On observe aussi que la climatisation par évaporation et l’intégration de batteries froides dans le système de ventilation offrent de bien meilleurs résultats. Dans ces cas-là, ce sont principalement les systèmes équipés de corps d’émission distincts (convection ou refroidissement par le sol) qui offrent un confort appréciable. Enfin, la consommation énergétique diminue considérablement, d’environ un tiers en moyenne, par rapport à l’ensemble des habitations (voir le premier graphique).

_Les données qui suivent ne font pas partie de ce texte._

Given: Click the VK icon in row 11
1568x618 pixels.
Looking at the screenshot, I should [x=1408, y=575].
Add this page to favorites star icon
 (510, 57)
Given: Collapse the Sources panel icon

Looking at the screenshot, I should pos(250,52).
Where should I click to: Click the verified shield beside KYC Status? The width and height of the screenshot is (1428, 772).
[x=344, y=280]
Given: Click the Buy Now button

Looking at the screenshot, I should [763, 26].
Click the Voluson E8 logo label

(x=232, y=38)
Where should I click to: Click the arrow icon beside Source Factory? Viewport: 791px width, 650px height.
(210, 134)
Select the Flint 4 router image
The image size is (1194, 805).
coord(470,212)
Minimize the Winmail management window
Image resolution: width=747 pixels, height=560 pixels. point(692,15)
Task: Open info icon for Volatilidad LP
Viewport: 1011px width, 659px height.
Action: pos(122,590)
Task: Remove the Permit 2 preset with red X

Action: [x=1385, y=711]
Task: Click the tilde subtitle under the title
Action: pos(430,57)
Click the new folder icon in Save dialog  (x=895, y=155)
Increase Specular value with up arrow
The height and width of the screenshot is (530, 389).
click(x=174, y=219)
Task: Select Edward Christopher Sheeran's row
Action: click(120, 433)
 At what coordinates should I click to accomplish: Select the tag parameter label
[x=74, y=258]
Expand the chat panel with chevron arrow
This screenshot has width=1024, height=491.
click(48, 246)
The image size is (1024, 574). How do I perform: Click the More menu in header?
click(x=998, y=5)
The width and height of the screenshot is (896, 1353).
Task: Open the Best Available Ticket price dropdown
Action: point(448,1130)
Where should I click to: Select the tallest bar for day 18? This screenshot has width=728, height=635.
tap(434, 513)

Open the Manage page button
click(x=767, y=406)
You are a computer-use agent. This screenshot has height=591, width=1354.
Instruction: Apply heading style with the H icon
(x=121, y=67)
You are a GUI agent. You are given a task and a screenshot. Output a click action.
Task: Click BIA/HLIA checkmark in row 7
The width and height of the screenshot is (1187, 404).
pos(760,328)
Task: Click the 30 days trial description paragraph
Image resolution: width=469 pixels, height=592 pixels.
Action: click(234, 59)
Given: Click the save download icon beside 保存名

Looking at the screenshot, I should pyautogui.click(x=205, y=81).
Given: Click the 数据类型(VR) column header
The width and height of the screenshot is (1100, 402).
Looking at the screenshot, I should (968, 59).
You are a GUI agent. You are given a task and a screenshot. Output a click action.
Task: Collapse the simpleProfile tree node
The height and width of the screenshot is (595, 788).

Systèmes de climatisation durables et mesures passives
Les résultats des simulations révèlent qu’il est effectivement possible de concilier un bon confort d’été et une faible consommation d’énergie. De plus, la combinaison du free cooling et des systèmes d’émission fonctionnant à haute température permet d’éviter l’utilisation de fluides caloporteurs, lesquels sont potentiellement dangereux.
Les systèmes durables ayant souvent une puissance d’émission plus faible, il n’est pas toujours facile de sélectionner le système adéquat et de le dimensionner. En effet, la puissance d’émission nécessaire dépend du volume des locaux et de leur utilisation, des gains solaires et de la compacité du bâtiment. De plus, il est impossible de déshumidifier l’air intérieur si l’humidité relative devient trop élevée.
L’utilisation de protections solaires efficaces et la ventilation de nuit (ouverture des fenêtres ou grilles de ventilation) réduisent les besoins de climatisation et rendent également plus homogène la puissance requise, ce qui facilite le choix du système de climatisation.
Bien que la combinaison du système de ventilation et de ces mesures passives puisse assurer une climatisation suffisante, un confort d’été agréable est surtout procuré par les convecteurs hybrides et le refroidissement par le sol. Ces systèmes d’émission fonctionnent en outre à des températures de régime élevées, ce qui ouvre de nouvelles possibilités pour les sources de climatisation durables (géothermie, réseau de refroidissement et pompe à chaleur réversible fonctionnant de manière optimale).
Source : CSTC Contact 2021/4 (n°76), pp. 18-21.